Begum Jaan: 5 things that works against the Vidya Balan starrer!
Begum Jaan
We watched the film and there are a lot of loopholes in the powerful drama..
Powerful dialogues, fierce performances and a brilliant backdrop - that's what the idea of Begum Jaan seemed like when the theatrical trailer was launched. Cut to the movie and everything seems to be misplaced and misused. There are some terrific performances, not to be denied - what with Vidya Balan, Gauahar Khan packing in some great punch.
But Begum Jaan, as a film falls completely flat. While the trailer gave us a sense of hope and rejoice, the film is a total letdown. For more than a few reasons. You don't connect with whatever's going on and the mishmash is jarring. Except a few stellar scenes and some top-notch act, spearheaded by Balan and Khan, this movie has almost nothing to offer.
Here are 5 things that absolutely worked against the movie.
Abrupt endings to scenes:
There is one thing that's amiss. Synchronisation. There's absolutely no connection between scenes and that's where the film's screenplay falters. At 135 minutes runtime, the film seems slow much because of the abruptness in the plot. Suddenly, there are guns blaring and suddenly there's a lull. The scenes are not quite well defined and that's a huge problem.
A lot of chunks removed:
I have watched Rajkahini. The film, even though is 3 hours long, is a powerful testament to the undying spirit of the women who fought for their freedom against the independence. Begum Jaan is a scene-by-scene copy of the Bengali film. There's absolutely no scene which has been freshly added. From the beginning to the end, it's Rajkahni, sans some very important scenes. In the original, because of the runtime, the makers included a lot of situations and incidents in the background that add more gravitas to Begum Jaan's barrative. Here, the movie is only around that one character and the partition drama is finished off in no time. So the in-between portions seem unexplained and unfinished.
The melodrama:
Begum Jaan is intended to be a powerful, gritty film about these women who battle for their own rights.

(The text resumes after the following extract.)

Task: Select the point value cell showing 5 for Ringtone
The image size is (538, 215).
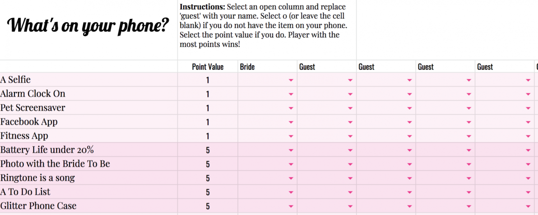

Instead, their fight is reduced to constant abusing, screaming and all the more melodrama. There's more pomp than fervour, there's more screeching than lines and even the powerful dialogues are shot in such a dramatic way just for mere impact that they lose the essence and the intent. Come on, we have seen Balan do her dialogues with that masala spin in The Dirty Picture and she's the one who made her silences talk in a film like No One Killed Jessica. But here, somehow it doesn't really leave you inspired.

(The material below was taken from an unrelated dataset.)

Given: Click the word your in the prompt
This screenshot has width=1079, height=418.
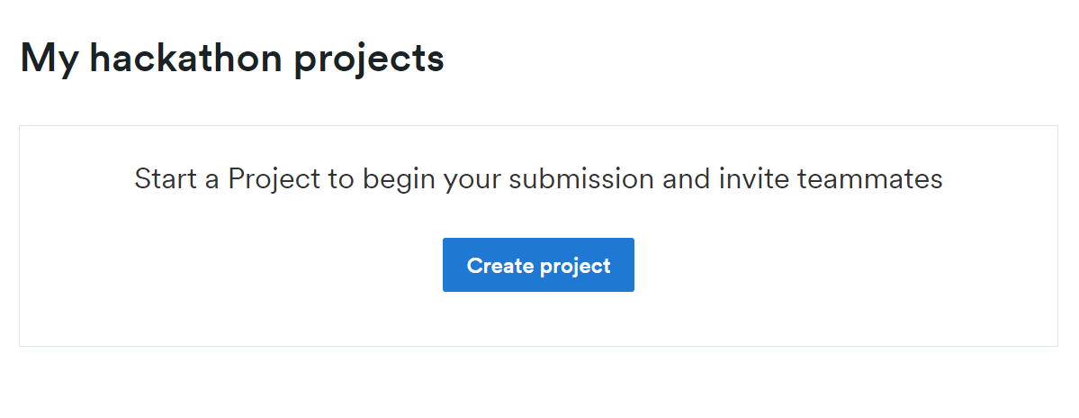Looking at the screenshot, I should 472,180.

Bad use of characters and actors:
Just like dialogues, some characters also seem extremely misplaced in the remake. For example, Abir Chatterjee and Jisshu Sengupta who played the same roles that Vivek Mushran and Chunkey Pandey play in the Hindi remake, did a far superior job than these two. Why? Somehow, in the Hindi version, it seems that the makers were more interested in 'the element of surprise in their casting' rather than making use of those characters. Chunkey's menacing look is supposed to give you shivers down the spine but that's all you get only from his first look pictures. In the movie, he barely finds a place and his Kabir is evil, but very far from being scary. And about Vivek, he seems like a total misfit for the role he plays. But yes, the girls have been well cast, except Mishti Chakraborty who's only job was to shoot the whole film with a deadpan expression and scream in one scene. But we did love her breakdown scene, hence we feel she was under utilised and how. Nasseruddin Shah's character is so badly sketched that there's no room to even call out for a performance.
No emotions:
At the end of it all, Begum Jaan becomes just a machinery which fails to preach what it intends to. While it's supposed to be an ode to women power and feminism, it becomes an emotionless cacophony of sequences which fails to connect with the audiences. With a disappointing first half, you already lose your patience and interest and despite the second half being much better, it falls way short of being a masterpiece that it could have easily been. Sorry, but this one fails to evoke tears or the cheers!